MNDY — monday.com Ltd.

NASDAQ


Q1 2026 Earnings Call Summary

May 11, 2026

Summary of monday.com Q1 2026 Earnings Call

1. Key Financial Results and Metrics

  • Revenue: $351 million, up 24% year-over-year.
  • Operating Profit: $49 million, an increase from $40.8 million in Q1 2025.
  • Net Income: $56 million, compared to $58.4 million in the prior year.
  • Adjusted Free Cash Flow: $102.8 million, with a margin of 29%.
  • Gross Margin: 89%, slightly down from 90% year-over-year.
  • Net Dollar Retention (NDR): 110% in Q1, with expectations for a slight decline by year-end.
  • Employee Headcount: 3,211, with a flat outlook for the remainder of FY 2026.

2. Strategic Updates and Business Highlights

  • AI Integration: Approximately 10% of new ARR in Q1 was driven by AI products, with expectations for growth as AI offerings mature.
  • New Pricing Model: Introduction of a "seats plus credits" pricing structure aimed at aligning costs with AI usage, allowing for consumption-based billing.
  • Acquisition of One AI: Enhances monday.com’s capabilities with native voice functionalities.
  • Enterprise Growth: 42% of ARR now comes from customers with over $50,000 in ARR, with a record number of new customers exceeding $500,000 in ARR.

3. Forward Guidance and Outlook

  • Q2 Revenue Guidance: Expected between $354 million and $356 million, representing 18% to 19% year-over-year growth.
  • Full Year 2026 Revenue Guidance: Projected between $1.466 billion and $1.475 billion, indicating 19% to 20% growth.
  • Operating Income Guidance: For the full year, expected to be between $185 million and $191 million, with an operating margin around 13%.

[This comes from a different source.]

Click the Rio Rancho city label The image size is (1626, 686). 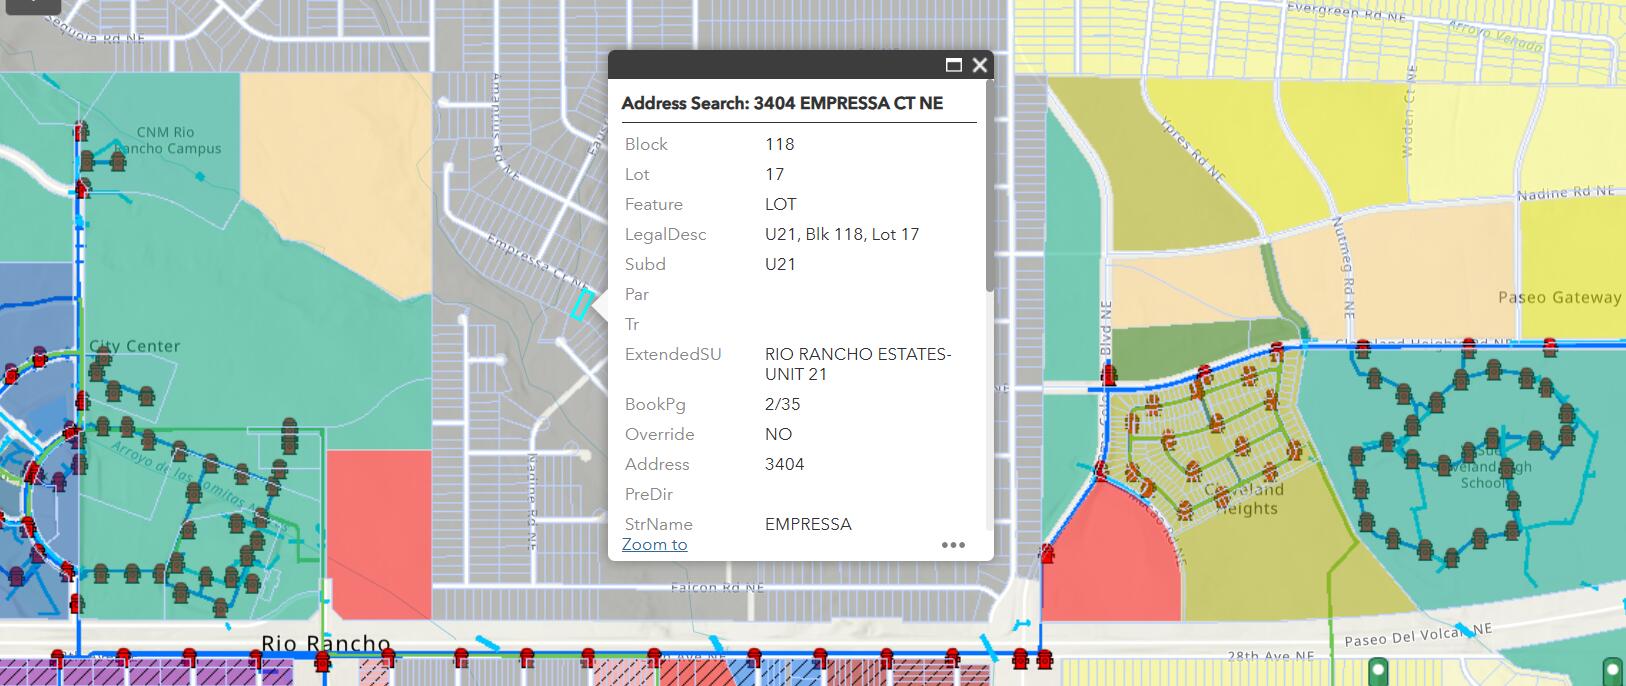[325, 643]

4. Bad News, Challenges, or Points of Concern

  • NDR Outlook: While gross retention is at historical highs, a slight decline in NDR is anticipated due to lapping previous pricing actions.
  • FX Impact: Approximately 190 basis points negative impact on operating margin due to currency fluctuations, particularly from the appreciation of the Israeli shekel.
  • Top of Funnel Demand: Remains soft, with cautious management of performance marketing.
  • AI Costs: Increased computing costs related to AI may pressure gross margins, which are expected to stabilize in the mid-80s.

5. Notable Q&A Insights

  • Customer Reception to New Pricing: Customers are seeking transparency and control over AI credit usage, which is being integrated into the platform.
  • Performance Marketing Shift: The transition to targeting upmarket customers is ongoing, with expectations for improved performance in the future.
  • Adoption of AI Products: Current revenue from AI does not yet include contributions from newly released agent products, indicating potential for future growth.
  • Enterprise Customer Migration: Existing customers will have the option to opt into the new pricing model without significant disruption.

Overall, monday.com reported a solid start to 2026, driven by strong revenue growth and strategic shifts towards AI integration, despite facing some challenges related to currency fluctuations and market demand.